Sander’s argument may also have a lot to do with our definition of art. Consider a portrait or landscape painting, mainstays of art before the scientific revolution. While previously ubiquitous, these have been replaced by photographs, motion pictures, and motion pictures with sound. In fact, these new technologies do inspire art. In fact, the whole genre of science fiction wouldn’t be possible without inspiration from science.
Sander also claims that we might eventually “have the technology (based on solid science) to detect, based on micro-expressions or other physiological data, the true motivations of what someone says. A kind of lie detection on steroids. Would it improve our daily interactions? … to the contrary.”
Maybe its the transhumanist in me or having Trump as the US president, but I think we would benefit tremendously from having such a lie detector test. Truth telling is as close to a universal moral prescription as there is and it is necessary for mutually beneficial human interaction.

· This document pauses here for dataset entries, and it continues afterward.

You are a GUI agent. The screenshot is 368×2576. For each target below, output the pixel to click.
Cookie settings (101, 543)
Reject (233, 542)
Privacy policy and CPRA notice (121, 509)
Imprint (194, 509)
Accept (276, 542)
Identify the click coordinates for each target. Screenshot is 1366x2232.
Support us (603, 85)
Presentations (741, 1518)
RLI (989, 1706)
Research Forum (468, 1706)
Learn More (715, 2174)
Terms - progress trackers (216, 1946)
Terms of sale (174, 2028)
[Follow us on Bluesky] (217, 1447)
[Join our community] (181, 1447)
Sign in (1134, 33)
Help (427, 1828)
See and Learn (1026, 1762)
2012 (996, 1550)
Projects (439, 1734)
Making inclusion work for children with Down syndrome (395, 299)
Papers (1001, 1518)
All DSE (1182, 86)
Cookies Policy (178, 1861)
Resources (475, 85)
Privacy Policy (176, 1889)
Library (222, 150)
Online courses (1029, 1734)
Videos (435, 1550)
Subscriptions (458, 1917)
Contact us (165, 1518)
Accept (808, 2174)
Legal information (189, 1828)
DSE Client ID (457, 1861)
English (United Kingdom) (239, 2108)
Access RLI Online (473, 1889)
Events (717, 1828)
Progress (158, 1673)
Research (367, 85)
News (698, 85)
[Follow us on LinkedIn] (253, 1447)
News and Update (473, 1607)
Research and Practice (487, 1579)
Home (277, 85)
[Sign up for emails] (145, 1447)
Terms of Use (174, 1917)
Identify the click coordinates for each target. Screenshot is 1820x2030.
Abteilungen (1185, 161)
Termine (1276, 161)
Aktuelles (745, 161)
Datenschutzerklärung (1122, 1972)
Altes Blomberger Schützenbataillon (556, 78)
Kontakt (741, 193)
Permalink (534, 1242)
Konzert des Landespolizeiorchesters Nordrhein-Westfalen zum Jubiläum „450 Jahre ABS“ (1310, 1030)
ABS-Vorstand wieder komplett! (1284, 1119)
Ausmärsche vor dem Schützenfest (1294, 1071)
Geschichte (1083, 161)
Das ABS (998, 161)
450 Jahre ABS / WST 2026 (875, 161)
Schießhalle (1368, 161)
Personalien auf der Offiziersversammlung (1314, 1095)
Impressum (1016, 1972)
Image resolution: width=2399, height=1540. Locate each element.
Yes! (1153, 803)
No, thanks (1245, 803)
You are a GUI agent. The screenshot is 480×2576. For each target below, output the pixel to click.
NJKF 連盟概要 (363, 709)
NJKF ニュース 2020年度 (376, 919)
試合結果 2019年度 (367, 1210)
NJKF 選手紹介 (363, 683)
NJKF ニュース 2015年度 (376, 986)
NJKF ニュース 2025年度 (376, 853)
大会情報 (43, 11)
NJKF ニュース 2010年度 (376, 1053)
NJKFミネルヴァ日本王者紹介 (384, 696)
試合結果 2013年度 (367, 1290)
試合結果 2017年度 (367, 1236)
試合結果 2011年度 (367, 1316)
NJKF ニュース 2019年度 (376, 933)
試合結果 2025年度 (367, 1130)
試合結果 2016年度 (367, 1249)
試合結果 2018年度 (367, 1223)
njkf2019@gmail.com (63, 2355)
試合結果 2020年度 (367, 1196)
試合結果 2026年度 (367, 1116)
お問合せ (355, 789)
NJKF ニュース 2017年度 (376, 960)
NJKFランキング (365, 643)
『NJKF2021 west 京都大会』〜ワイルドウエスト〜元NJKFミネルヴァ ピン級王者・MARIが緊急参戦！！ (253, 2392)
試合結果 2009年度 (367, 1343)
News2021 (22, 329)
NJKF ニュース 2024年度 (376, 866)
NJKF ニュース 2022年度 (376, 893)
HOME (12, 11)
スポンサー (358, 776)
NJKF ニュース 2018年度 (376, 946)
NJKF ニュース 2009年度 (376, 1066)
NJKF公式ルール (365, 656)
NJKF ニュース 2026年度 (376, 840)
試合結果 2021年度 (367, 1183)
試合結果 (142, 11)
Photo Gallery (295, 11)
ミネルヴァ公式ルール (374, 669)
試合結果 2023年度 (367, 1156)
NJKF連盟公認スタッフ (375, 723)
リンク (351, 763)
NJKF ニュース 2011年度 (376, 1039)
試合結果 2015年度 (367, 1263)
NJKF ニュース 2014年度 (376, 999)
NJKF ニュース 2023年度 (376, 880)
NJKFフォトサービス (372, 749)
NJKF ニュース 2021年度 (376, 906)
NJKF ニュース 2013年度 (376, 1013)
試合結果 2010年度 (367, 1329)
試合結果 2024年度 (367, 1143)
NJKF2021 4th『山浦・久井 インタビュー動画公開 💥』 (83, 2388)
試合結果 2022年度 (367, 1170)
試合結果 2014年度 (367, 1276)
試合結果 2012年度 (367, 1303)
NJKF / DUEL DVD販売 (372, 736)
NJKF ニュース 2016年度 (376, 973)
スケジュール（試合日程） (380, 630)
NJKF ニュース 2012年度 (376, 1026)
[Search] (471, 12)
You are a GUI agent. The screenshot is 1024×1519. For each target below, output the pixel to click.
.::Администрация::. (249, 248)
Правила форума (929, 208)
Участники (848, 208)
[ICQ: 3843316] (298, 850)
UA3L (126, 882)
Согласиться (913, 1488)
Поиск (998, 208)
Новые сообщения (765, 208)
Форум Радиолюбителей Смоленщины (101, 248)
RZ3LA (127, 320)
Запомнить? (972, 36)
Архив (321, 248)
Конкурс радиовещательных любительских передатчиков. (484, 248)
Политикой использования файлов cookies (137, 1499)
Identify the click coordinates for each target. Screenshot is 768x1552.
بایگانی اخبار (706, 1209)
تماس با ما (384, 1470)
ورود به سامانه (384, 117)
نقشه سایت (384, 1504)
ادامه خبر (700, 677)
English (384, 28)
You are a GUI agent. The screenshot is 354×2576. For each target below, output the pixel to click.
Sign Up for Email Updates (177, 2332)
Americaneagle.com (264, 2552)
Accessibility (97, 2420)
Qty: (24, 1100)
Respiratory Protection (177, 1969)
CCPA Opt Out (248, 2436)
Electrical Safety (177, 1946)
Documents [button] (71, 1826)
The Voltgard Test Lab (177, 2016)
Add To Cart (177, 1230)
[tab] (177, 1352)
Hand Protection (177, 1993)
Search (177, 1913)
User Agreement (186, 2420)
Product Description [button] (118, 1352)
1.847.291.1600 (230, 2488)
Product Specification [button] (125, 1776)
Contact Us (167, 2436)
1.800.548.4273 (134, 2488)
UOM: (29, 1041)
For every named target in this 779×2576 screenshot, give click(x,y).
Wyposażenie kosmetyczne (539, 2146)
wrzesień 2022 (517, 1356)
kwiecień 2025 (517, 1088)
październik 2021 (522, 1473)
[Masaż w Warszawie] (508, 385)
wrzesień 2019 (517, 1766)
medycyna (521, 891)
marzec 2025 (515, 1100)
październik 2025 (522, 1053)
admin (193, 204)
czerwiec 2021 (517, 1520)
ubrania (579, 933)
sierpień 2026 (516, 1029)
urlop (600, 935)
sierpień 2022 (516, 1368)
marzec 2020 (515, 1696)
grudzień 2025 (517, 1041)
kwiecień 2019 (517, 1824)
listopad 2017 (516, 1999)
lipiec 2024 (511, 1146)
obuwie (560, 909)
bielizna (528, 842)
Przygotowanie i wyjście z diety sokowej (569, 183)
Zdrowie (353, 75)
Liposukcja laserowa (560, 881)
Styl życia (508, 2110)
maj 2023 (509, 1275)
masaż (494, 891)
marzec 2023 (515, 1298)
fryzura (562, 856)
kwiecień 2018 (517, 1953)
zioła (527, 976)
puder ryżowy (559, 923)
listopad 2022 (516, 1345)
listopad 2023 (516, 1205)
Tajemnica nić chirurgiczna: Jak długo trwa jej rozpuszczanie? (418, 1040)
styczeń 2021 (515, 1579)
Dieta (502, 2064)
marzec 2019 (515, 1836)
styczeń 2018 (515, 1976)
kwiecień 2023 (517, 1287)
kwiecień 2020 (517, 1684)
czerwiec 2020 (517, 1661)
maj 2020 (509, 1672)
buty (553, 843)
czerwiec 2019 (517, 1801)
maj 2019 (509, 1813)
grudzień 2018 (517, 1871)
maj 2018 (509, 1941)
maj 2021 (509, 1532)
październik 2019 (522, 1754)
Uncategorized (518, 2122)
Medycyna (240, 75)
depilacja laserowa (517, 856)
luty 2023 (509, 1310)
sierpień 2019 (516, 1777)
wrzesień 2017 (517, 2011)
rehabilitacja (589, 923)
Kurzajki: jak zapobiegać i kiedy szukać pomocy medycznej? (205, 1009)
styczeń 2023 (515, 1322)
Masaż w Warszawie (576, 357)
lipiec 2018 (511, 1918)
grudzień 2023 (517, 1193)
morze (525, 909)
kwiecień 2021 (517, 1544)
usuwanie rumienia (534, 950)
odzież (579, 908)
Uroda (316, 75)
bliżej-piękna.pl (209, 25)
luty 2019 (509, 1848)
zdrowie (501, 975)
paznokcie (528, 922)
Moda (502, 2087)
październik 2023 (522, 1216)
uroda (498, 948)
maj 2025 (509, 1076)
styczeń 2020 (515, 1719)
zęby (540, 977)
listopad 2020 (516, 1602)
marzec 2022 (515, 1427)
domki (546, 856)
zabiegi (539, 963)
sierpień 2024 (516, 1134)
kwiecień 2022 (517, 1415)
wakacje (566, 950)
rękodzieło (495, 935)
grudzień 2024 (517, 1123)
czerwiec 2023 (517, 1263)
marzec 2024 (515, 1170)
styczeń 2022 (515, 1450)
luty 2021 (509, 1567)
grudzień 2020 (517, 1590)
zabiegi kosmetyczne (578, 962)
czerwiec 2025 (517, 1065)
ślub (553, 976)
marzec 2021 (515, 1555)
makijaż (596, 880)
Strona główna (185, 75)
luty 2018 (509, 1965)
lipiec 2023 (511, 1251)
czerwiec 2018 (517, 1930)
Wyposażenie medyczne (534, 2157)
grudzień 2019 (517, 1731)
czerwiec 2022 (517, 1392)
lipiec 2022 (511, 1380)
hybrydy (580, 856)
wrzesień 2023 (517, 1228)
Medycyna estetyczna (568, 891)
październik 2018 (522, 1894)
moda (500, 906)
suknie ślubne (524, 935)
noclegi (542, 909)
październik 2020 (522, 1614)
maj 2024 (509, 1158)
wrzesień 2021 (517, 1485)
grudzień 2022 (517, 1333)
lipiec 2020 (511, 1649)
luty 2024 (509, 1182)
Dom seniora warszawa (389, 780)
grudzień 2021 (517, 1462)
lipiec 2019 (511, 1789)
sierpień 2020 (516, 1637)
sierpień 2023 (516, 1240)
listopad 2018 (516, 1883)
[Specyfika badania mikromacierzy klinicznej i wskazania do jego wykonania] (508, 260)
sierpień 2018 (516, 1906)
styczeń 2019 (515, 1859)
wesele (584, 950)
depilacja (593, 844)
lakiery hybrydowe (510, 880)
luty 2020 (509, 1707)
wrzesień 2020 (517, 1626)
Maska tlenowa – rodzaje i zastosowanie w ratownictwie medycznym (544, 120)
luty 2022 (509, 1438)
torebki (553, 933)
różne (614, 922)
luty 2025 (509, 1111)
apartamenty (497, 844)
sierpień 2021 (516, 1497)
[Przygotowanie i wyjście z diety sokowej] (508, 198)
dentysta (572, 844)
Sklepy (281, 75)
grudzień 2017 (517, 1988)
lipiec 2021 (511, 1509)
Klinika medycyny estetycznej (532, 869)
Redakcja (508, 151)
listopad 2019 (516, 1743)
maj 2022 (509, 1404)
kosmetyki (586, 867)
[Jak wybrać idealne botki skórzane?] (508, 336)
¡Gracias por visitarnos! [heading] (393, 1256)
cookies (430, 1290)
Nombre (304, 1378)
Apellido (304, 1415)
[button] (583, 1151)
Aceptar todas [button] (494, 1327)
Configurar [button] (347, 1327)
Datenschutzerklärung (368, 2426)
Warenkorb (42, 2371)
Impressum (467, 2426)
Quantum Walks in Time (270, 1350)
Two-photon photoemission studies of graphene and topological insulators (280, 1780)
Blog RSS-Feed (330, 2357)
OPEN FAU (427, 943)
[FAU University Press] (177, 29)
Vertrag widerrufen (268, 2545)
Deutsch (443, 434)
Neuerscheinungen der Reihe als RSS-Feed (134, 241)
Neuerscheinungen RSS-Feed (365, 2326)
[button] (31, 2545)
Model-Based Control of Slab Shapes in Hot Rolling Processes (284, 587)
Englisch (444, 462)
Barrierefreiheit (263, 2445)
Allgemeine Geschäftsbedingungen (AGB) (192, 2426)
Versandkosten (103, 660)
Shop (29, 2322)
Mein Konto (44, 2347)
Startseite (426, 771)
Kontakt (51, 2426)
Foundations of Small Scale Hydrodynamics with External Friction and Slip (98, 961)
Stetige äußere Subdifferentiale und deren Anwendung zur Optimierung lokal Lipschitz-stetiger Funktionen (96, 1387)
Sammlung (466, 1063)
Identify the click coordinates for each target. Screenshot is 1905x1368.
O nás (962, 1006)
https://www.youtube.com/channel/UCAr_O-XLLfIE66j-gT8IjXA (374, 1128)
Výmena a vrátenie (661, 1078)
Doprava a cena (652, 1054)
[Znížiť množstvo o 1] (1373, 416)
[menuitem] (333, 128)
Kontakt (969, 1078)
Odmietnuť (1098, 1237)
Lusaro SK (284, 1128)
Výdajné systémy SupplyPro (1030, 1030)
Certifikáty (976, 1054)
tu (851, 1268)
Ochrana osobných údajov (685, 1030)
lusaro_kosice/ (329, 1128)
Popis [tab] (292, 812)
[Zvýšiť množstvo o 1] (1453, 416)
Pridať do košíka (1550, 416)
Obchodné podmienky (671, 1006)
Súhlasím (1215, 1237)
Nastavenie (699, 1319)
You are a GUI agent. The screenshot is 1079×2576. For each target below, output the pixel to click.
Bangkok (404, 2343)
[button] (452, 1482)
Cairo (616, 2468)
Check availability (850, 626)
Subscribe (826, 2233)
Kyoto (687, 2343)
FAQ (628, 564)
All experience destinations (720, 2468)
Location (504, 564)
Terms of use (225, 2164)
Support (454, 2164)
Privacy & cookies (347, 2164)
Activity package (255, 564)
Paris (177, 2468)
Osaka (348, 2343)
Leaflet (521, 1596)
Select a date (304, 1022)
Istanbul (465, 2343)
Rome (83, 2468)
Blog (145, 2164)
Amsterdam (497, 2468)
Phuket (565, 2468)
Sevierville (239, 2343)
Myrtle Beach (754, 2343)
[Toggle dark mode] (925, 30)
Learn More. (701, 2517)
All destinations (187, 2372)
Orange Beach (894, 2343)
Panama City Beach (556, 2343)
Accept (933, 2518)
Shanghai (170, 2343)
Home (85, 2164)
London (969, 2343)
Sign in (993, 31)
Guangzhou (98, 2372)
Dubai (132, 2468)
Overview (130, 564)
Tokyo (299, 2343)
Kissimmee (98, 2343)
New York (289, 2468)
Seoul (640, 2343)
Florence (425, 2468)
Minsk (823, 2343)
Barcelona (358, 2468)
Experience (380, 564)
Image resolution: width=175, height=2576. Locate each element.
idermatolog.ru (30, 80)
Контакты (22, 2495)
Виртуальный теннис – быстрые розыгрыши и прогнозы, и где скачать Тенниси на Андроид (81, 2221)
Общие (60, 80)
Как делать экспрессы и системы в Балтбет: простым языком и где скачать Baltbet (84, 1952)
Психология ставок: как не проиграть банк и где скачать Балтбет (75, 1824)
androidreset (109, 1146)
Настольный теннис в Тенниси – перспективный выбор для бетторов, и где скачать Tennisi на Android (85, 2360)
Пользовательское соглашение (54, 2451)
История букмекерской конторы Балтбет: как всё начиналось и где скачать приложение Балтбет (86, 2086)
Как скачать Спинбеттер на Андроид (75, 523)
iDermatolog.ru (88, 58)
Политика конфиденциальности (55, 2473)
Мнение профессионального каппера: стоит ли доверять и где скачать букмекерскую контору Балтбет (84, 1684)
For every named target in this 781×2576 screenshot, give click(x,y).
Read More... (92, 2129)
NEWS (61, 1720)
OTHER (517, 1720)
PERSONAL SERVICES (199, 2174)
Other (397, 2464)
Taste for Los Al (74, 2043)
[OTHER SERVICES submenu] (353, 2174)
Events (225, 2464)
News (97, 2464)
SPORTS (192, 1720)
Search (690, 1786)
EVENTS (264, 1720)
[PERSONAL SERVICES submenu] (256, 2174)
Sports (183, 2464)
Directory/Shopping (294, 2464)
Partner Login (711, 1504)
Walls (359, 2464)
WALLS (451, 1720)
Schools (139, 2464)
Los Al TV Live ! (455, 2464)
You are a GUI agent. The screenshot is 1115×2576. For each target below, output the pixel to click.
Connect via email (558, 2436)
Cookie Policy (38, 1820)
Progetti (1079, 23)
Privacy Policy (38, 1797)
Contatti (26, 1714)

Sander also considers the idea that our self-image in more accurate when we’re depressed and he concludes that delusions are thus functional. I suppose delusional thinking may sometimes be beneficial, but its costs outweigh its gains in my view. (Think of how much trouble psychopaths and narcissists cause.) Moreover, I don’t know if the depressed do better when they have an illusory view of themselves so much as when they have a realistic view of the world. And even if something is lost when science replaces religion, something much greater has been gained. Knowledge has replaced ignorance and superstition.
Sander concludes: “I suspect science cannot make up for much of the emotional lacuna … it created itself by displacing religious worldviews. I think this might boil down to a need for consolation for the human condition that science does not … have an answer to …”
While I sympathize with the idea that something is lost if mystery disappears from the world, I’d argue that the universe that science has revealed is vastly more mysterious and interesting than any story deriving from creation myths and heavenly afterlife. As for the mysteries eliminated, I’m glad we know that matter is composed of atoms, that the universe is billions of years old, and that evolution made the species. Without such knowledge we were in the dark, and the light is so much better.
However, I understand that some will always prefer their creation myths and other fairy tales—myth does have power as Joseph Campbell taught us. (The real issue here may be one of science not revealing meaning when compared to pre-scientific views. Yet it’s not clear how gods give life meaning as many philosophers have pointed out.)
Finally, I think Sander may be idealizing the emotional comfort religion provides. Consider the vast number of unhappy believers and the untold amount of suffering that religion has caused, and continues to cause. And even if there is some short-term payoff for ingesting religious drugs it is easy to see the horrors such consolation entails.
In the end, human beings must grow up and face the world as it is. They do this in large part by understanding and accepting the world revealed by modern science. After all science is the only cognitive authority in the world today and the greatest achievement of human civilization.
Growing up and putting aside ignorance and superstition is the necessary precondition of both our survival and flourishing. We either will evolve or we will perish.